“You need to massage the pain…” he said.
That’s standard marketing advice, depending on what you sell and the crowd you run with.
I had written a short ebook and was working on the sales pitch.
I shelved the project.
Not because I believed I couldn’t sell the book any other way, and not because I found myself in the wrong crowd.
The more I thought about it, the more I began to question online marketing culture in general, and in turn, where I fit in the spectrum. What I was seeing wasn’t pretty, and I knew it wasn’t where I wanted to be.
Say the word, “marketing” and you hit a wall piled with baggage. People react with suspicion. Everything is seen as a technique, designed to manipulate, to persuade customers to give up their money, often in an underhanded way.
Even if you simply say what you mean, it can still be perceived as a tactic.
Share a personal story, it looks like a tactic.

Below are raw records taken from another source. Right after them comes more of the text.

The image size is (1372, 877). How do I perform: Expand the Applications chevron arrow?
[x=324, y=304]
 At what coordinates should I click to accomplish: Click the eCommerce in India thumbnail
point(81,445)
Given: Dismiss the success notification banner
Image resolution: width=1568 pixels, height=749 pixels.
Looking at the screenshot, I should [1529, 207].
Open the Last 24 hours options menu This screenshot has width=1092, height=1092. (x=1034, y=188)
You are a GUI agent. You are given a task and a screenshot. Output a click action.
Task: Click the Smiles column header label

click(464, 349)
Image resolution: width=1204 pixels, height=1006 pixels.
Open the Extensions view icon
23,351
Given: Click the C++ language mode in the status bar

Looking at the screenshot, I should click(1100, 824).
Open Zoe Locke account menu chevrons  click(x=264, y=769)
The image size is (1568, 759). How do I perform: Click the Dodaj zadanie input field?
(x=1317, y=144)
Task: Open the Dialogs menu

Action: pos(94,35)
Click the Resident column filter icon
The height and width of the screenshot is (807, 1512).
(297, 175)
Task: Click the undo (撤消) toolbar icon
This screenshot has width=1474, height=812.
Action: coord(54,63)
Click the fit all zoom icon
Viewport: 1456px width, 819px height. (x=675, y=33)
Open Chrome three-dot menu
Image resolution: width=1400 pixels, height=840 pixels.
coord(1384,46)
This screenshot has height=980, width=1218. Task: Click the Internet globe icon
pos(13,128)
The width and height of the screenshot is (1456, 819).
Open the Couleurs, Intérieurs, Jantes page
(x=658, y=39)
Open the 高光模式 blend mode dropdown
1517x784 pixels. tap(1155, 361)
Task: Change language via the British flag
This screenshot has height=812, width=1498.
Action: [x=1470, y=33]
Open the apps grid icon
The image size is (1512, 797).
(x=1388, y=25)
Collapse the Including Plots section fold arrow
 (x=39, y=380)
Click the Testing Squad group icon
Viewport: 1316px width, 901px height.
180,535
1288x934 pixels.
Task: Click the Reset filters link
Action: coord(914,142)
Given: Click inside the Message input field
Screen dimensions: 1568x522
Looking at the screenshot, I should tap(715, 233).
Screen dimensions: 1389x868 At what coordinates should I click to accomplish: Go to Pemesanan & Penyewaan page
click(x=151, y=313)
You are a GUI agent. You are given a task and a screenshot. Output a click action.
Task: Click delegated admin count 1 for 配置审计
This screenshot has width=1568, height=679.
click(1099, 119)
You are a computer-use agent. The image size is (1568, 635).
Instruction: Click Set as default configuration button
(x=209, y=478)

Cynicism goes with the territory.
In the online world, we’re bombarded with pop-up windows, endless sales pages, and sales pitches posing as blog posts. Some websites are so packed with ads and affiliate links it can be a struggle to read the content.
I’ve seen artists encouraged to follow that model.
I’ve also seen advice that could be called Academic: A Symphony in Five-Syllable Words. Or an approach that’s so Off-The-Assembly-Line (read: deadly dull, presentation sensibility circa 1995) it makes you think maybe a 9-5 job really would be better.
Small wonder people are so reluctant to dig into their own marketing.
But the crowd isn’t always right. The thing that’s loudest isn’t necessarily the best, and what works for someone else might not work for you.
The temptation to mimic someone else’s success can be hard to resist, even if their methods make you a little queasy.
Sometimes you need to learn that the hard way. Sometimes you buy in before you realize what’s happening, and you have to backtrack.
Sometimes you can spot the Ugly and run.
It takes guts to turn away from something that’s popular. Or at least what seems to be popular.
Questioning what appears to be conventional wisdom will lead you in the right direction: just who does this work on? Are these my people? Is this who I really am? And if not, can I play that role long term?
Formulas are fine—up to a point. The commonplace can be a starting point for where you need to be, especially if it doesn’t feel right. Rejecting someone else’s way can point you in exactly the right direction.
So go your own way. Learn the basics, ask the hard questions and trust your gut. There’s more than one way to do damn near anything.